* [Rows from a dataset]
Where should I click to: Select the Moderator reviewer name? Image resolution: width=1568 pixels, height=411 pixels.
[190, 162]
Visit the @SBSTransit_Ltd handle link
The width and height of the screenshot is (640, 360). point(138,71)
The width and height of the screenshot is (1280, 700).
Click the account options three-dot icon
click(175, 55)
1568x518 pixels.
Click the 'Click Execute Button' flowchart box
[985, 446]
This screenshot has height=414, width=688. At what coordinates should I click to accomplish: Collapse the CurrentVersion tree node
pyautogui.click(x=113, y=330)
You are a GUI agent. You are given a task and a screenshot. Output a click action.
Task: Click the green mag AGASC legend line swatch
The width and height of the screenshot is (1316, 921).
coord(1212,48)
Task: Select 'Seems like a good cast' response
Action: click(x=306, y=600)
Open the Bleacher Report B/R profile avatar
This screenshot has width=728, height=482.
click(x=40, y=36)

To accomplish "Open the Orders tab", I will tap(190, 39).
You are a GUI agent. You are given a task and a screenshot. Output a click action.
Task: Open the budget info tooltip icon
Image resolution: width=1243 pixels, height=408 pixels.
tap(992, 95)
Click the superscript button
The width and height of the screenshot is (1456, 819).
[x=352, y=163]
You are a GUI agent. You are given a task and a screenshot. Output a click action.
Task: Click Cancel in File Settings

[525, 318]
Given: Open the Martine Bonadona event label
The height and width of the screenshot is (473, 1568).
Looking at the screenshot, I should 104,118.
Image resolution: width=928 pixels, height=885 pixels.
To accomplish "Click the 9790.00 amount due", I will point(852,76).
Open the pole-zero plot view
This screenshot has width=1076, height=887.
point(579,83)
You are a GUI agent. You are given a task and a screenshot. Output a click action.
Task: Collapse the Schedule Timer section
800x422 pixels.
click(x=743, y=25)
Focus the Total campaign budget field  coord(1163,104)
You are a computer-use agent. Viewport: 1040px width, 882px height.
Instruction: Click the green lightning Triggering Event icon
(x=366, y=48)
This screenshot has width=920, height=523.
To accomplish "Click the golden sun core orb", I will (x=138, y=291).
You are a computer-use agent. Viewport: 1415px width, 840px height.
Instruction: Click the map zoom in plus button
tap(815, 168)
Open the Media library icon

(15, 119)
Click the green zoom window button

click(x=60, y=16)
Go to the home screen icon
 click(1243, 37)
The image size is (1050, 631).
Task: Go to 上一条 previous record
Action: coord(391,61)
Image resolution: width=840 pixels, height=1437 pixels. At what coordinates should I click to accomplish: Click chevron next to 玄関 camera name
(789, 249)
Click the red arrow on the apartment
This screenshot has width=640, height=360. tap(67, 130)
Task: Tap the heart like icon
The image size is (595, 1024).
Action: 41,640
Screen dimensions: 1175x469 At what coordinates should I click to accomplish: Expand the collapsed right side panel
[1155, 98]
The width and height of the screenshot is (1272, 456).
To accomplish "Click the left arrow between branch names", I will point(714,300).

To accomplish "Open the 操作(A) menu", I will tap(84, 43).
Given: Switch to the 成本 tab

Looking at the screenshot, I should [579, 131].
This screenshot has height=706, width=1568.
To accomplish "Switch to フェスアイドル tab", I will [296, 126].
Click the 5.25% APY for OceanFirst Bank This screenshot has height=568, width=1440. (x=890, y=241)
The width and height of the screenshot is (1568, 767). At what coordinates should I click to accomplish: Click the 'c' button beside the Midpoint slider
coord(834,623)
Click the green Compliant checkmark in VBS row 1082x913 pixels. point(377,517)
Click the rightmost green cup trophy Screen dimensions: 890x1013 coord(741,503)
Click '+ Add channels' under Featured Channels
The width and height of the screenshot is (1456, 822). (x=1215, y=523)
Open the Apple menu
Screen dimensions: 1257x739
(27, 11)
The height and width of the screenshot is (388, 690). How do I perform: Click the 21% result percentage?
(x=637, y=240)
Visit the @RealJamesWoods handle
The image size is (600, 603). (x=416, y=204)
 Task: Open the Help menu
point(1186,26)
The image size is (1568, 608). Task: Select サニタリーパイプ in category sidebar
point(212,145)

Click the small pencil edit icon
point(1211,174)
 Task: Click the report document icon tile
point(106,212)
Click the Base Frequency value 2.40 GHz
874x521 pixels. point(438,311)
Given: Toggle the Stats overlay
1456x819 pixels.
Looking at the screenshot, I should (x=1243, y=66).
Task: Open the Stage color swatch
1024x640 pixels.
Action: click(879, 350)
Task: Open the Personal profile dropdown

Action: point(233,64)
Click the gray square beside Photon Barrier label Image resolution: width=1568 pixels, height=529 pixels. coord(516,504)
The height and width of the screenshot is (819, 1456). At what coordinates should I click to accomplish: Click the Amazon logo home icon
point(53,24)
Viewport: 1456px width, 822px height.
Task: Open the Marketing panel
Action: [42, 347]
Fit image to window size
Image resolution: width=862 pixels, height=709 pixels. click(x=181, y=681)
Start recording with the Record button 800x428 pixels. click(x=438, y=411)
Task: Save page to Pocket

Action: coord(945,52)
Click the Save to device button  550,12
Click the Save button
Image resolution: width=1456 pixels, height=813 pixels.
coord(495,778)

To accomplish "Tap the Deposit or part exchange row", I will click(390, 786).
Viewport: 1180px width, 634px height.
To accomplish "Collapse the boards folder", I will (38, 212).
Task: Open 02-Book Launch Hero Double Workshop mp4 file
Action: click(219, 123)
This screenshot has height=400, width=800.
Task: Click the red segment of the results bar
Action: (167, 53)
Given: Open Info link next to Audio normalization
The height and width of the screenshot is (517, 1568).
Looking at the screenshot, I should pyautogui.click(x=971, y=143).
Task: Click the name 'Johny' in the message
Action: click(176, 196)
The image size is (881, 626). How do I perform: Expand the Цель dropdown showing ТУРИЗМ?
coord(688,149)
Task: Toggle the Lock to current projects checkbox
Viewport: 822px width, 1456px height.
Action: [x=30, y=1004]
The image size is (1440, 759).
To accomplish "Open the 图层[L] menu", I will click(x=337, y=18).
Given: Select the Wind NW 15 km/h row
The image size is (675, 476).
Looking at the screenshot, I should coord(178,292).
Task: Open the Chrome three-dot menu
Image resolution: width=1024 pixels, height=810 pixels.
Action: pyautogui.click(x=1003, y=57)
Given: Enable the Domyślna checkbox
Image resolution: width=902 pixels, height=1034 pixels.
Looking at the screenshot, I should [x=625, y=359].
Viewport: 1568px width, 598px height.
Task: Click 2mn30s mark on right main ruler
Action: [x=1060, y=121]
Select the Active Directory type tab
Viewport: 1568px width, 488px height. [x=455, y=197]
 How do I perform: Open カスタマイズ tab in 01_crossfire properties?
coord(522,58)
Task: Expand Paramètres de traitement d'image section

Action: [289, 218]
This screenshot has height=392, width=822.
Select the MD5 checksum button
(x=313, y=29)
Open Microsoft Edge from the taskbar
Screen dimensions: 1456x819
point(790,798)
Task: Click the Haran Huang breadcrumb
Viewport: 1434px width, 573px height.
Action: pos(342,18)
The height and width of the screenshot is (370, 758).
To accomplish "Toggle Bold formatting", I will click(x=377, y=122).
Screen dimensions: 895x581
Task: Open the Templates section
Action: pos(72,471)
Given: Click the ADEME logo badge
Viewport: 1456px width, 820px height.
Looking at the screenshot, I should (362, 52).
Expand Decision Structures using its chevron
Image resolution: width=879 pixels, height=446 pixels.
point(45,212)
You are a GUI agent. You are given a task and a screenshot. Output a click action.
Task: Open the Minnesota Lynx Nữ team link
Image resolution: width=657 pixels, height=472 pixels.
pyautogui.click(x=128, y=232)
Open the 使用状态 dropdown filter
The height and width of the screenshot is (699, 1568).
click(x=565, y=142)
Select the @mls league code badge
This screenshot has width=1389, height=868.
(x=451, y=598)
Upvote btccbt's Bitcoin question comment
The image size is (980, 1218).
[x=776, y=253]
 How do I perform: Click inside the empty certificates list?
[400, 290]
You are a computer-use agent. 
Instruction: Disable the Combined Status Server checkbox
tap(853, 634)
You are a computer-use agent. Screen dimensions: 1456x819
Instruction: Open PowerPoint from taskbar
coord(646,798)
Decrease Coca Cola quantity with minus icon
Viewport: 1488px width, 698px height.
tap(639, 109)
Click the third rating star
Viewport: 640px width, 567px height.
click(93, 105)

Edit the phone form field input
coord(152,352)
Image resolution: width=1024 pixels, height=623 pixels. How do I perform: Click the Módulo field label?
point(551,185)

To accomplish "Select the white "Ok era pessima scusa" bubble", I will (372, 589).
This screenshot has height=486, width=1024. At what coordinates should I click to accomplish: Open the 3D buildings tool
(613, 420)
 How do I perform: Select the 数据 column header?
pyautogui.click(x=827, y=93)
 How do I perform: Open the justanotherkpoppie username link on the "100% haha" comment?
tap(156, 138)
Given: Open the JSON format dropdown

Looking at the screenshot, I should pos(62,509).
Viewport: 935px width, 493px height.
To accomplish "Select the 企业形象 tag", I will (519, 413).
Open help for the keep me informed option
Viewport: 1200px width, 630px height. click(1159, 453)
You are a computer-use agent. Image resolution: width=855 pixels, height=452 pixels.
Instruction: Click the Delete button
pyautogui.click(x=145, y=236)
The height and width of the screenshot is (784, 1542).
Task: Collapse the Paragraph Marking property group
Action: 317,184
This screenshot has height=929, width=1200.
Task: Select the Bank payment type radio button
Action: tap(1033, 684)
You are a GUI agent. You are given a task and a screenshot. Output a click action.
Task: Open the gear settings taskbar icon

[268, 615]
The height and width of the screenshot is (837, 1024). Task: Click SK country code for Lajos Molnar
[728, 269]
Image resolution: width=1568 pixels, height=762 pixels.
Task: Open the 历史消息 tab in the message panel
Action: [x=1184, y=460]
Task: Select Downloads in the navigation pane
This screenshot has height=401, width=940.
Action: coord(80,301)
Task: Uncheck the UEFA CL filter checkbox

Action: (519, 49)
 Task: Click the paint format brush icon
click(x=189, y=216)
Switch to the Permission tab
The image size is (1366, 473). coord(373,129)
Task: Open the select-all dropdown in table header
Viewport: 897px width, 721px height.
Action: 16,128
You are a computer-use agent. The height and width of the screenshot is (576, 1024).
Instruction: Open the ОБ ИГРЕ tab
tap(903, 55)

* [DIRECTIVE]
Duplicate the material above word for word, starting at the line that contains "The image size is (881, 626)." and ending at the line that contains "pyautogui.click(x=128, y=232)", with both of those lines included.

* [COMPLETE OUTPUT]
The image size is (881, 626). How do I perform: Expand the Цель dropdown showing ТУРИЗМ?
coord(688,149)
Task: Toggle the Lock to current projects checkbox
Viewport: 822px width, 1456px height.
Action: [x=30, y=1004]
The image size is (1440, 759).
To accomplish "Open the 图层[L] menu", I will click(x=337, y=18).
Given: Select the Wind NW 15 km/h row
The image size is (675, 476).
Looking at the screenshot, I should coord(178,292).
Task: Open the Chrome three-dot menu
Image resolution: width=1024 pixels, height=810 pixels.
Action: pyautogui.click(x=1003, y=57)
Given: Enable the Domyślna checkbox
Image resolution: width=902 pixels, height=1034 pixels.
Looking at the screenshot, I should [x=625, y=359].
Viewport: 1568px width, 598px height.
Task: Click 2mn30s mark on right main ruler
Action: [x=1060, y=121]
Select the Active Directory type tab
Viewport: 1568px width, 488px height. [x=455, y=197]
 How do I perform: Open カスタマイズ tab in 01_crossfire properties?
coord(522,58)
Task: Expand Paramètres de traitement d'image section

Action: [289, 218]
This screenshot has height=392, width=822.
Select the MD5 checksum button
(x=313, y=29)
Open Microsoft Edge from the taskbar
Screen dimensions: 1456x819
point(790,798)
Task: Click the Haran Huang breadcrumb
Viewport: 1434px width, 573px height.
Action: pos(342,18)
The height and width of the screenshot is (370, 758).
To accomplish "Toggle Bold formatting", I will click(x=377, y=122).
Screen dimensions: 895x581
Task: Open the Templates section
Action: pos(72,471)
Given: Click the ADEME logo badge
Viewport: 1456px width, 820px height.
Looking at the screenshot, I should (362, 52).
Expand Decision Structures using its chevron
Image resolution: width=879 pixels, height=446 pixels.
point(45,212)
You are a GUI agent. You are given a task and a screenshot. Output a click action.
Task: Open the Minnesota Lynx Nữ team link
Image resolution: width=657 pixels, height=472 pixels.
pyautogui.click(x=128, y=232)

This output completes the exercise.